今まで意識してこなかったけど、とても良い物を与えられて、生活してきたのだと実感した。十八年間生きてきて、ようやく気付いたとは。
「マリア嬢、とても満足そうな表情をされていますね。そのワインとチーズ、私も試してみようかな」
ブライアン様が言うので、お勧めのチーズを指さした。彼はそれを一口で食べて、ワインを飲んだ。
「これもいい組み合わせだ。クルス家は幸せですね」
微笑むブライアン様を見ていたら、夢の二人を思い出し、少し苦しくなり、顔をゆがめてしまった。

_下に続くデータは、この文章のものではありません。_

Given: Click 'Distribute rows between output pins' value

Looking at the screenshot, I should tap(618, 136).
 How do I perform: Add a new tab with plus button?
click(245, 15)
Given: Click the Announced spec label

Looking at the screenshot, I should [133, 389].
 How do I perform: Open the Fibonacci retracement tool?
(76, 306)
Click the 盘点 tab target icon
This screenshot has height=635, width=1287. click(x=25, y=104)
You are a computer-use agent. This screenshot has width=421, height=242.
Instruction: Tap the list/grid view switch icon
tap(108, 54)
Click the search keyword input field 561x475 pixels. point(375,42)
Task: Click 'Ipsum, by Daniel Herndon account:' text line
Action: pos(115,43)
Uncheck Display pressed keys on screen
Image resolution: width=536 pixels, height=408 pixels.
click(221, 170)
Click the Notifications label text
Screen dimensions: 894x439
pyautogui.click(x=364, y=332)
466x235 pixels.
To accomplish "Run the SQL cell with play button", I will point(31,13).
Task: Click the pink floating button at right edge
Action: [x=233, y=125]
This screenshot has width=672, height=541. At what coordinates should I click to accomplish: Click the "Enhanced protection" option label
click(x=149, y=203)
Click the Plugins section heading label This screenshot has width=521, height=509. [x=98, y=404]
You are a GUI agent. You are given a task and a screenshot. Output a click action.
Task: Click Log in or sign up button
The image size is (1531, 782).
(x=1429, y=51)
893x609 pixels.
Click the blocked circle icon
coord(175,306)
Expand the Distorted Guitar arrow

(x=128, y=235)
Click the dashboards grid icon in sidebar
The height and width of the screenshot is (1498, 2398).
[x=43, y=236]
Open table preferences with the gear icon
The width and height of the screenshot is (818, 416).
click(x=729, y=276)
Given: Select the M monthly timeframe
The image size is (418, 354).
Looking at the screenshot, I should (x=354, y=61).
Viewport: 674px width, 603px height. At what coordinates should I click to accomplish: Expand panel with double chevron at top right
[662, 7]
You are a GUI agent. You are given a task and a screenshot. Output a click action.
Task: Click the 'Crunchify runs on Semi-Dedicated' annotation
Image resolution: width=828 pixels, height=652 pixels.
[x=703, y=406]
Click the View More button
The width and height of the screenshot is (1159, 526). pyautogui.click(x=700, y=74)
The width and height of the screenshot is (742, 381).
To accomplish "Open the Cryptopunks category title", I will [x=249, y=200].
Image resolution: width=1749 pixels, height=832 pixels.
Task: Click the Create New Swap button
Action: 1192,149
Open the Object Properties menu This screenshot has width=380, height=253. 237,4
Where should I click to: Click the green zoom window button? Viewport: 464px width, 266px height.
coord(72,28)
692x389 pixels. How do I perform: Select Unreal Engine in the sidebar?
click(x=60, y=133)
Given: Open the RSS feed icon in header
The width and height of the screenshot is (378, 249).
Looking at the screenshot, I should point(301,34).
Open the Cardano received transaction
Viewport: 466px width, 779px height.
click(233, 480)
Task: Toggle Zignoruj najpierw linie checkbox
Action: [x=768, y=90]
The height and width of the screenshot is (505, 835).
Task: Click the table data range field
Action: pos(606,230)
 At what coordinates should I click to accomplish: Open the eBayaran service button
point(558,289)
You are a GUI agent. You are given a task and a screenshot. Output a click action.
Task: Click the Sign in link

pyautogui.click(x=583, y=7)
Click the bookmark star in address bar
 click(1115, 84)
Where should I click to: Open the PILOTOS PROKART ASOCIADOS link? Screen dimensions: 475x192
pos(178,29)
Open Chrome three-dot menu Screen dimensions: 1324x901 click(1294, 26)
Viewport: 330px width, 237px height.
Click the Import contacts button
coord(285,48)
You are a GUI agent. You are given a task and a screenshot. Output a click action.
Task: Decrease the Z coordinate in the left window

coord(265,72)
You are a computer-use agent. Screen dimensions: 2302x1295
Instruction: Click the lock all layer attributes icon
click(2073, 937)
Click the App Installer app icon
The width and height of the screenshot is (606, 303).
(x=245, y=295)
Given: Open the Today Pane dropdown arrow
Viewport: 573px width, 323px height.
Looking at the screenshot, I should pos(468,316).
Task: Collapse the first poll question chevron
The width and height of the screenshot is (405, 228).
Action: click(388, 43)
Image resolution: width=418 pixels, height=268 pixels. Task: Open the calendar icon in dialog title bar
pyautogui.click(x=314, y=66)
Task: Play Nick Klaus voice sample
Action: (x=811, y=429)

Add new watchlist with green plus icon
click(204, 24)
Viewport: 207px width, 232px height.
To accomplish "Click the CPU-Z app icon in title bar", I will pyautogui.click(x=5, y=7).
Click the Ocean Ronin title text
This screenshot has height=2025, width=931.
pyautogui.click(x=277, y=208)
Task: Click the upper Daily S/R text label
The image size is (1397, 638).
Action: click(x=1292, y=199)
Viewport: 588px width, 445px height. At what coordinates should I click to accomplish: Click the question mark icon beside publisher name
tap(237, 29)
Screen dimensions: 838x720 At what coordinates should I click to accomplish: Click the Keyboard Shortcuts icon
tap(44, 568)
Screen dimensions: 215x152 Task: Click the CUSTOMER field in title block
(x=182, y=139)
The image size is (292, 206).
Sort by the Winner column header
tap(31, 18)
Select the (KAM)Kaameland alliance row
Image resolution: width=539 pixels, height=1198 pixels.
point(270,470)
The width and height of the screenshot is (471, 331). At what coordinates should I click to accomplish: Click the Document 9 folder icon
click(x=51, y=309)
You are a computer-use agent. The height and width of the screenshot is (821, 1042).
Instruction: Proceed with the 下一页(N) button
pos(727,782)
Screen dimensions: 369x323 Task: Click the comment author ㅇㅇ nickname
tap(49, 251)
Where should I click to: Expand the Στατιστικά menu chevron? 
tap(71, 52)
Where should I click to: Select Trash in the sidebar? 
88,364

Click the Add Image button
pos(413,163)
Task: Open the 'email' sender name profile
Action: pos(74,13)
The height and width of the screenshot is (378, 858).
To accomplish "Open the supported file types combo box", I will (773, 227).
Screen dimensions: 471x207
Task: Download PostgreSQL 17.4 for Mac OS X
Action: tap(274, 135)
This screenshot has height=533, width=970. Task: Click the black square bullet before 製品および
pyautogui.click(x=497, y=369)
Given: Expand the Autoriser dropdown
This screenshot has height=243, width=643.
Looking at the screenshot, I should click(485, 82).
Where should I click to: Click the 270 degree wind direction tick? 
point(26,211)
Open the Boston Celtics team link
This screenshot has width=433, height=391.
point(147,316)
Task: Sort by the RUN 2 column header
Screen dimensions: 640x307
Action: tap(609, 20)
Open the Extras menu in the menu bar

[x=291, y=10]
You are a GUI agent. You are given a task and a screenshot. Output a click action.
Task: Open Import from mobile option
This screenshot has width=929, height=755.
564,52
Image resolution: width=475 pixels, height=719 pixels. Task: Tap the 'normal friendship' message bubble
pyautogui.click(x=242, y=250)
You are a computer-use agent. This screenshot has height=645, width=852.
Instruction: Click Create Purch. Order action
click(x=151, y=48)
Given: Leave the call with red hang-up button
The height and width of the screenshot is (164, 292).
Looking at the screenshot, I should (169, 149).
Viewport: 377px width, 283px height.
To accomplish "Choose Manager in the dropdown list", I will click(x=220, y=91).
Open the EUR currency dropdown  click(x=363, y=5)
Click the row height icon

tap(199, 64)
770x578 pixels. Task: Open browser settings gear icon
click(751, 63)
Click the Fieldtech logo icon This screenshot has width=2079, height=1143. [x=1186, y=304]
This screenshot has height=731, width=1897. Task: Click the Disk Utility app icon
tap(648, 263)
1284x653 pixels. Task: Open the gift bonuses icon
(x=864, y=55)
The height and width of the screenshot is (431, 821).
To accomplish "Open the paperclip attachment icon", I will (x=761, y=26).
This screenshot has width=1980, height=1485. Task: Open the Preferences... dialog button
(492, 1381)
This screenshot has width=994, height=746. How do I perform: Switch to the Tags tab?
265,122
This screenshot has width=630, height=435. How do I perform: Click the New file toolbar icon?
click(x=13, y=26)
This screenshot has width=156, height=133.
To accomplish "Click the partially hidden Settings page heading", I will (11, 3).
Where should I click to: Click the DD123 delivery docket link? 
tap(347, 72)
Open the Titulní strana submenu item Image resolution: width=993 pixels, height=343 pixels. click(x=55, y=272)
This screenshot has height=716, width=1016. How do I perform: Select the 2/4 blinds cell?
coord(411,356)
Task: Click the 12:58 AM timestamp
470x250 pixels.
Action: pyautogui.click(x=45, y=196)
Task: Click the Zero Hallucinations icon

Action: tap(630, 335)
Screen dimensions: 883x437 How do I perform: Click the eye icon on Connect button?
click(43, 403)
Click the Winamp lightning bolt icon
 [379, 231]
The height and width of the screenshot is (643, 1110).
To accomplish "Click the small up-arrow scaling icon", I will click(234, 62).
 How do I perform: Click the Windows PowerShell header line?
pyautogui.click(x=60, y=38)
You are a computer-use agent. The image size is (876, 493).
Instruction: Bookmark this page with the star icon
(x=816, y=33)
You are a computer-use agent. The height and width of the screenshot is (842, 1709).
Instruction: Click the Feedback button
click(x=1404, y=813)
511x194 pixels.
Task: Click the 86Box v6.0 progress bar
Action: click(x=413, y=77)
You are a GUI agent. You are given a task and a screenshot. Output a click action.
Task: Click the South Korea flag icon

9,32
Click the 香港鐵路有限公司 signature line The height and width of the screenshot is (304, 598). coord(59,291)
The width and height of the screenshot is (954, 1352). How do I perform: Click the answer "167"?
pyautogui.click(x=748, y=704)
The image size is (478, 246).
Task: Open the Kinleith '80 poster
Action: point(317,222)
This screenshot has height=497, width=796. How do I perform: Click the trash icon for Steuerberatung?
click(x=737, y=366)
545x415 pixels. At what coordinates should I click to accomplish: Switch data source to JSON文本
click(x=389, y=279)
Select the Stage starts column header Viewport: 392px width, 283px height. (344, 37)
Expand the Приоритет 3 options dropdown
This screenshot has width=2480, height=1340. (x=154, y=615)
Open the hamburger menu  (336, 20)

「どうか、されましたか? 何か気に障ったでしょうか」
「いいえ、今朝夢を見たのです。多分、祖母とバイエル国王の夢だと思います。若い二人がここに座って笑い合っていました。とても幸せそうに」
兄がこちらに向き直り、ベルはワインを注ぐ手を止めて、近寄って来た。ダリルは、戸惑ったような表情で、その場に立ちつくしている。
「何だそれ。もう石の力は関係ないだろ?」
「おかしいですよね。私にもどういうことかわかりません。でも、若い頃の祖母らしい女性と、若い男性がここに居たのです。男性は赤茶色のきれいな髪をしていました」
ブライアン様が、「マーカス国王の髪は赤茶色だったようだ。息子の国王と同じだそうだ」と言う。
兄はワイングラスを、指先でいじっている。
「何でそんなことが起きる? 石の力が残っているのか?」
兄の言葉にブライアン様が疑問をかぶせた。
「まだ石の加護が、王太子に移っていない可能性はあるのかな」
私は首を振った。
「私には全くわかりません。いつ加護が私に移ったのかもわからない。ずっと石を持っていたおばあさまには、加護が無かったはずです。お母様が見た時に光らなかったようですし、願い事も叶わなかったそうだから。一体どんな方法で、それが移動するのかしら」
じっと考え込んでいたブライアン様が、ワインをぐっと一息に飲んだ。
「確かマリア嬢は死ぬ前に、やり直したいと願ったのでしたね?」
兄とベルがぎょっとしてブライアン様を見つめ、それから三人の視線が私の方に動いた。
あの夢を思い出していた私は、その目に押されるように、あの日の事を話していた。
「……あの、こんな自分は嫌だ、戻りたいと口に出しました。あの石の入った扇子で、自分の手を……叩いて、そして死んだんです。結婚式の数日後に、夢で見ました」
ベルが顔を覆ったまま、その場に座り込んだ。
兄は片頬が引き吊っている。
周囲は明るく、陽がさんさんと降り注いでいるのに、何となくうすら寒い気がした。
次の瞬間、私はいきなりブライアン様に抱きしめられていた。
「辛い事を話させてしまってすまない。泣かないでくれ」
泣いているつもりはなかったので、びっくりした。
だけど、なぜか涙が頬を伝わっていくのを感じた。それが手の甲にぽつり、ぽつりといく粒も落ちていく。
それを見たら、何かが切れて溢れ出した。
私はあの日、ジェイソン様とメリーから聞いた殺害計画の事、メリーに最後まで役立たずだと言われた事を、泣きながら話していた。
そして、前回に死んだ時期がベルシア訪問と重なること、メリーも、多分ジェイソン様も同じ時期に死んだだろうこと、自分が一度目の死の時を超えて生き残れるか、不安で仕方が無い事も、話してしまった。
全部吐き出したら、体の中が空っぽになったような、変にすっきりとした気分になった。
そして大きく息を吐き出して、ぐったりとブライアン様の胸にもたれかかった。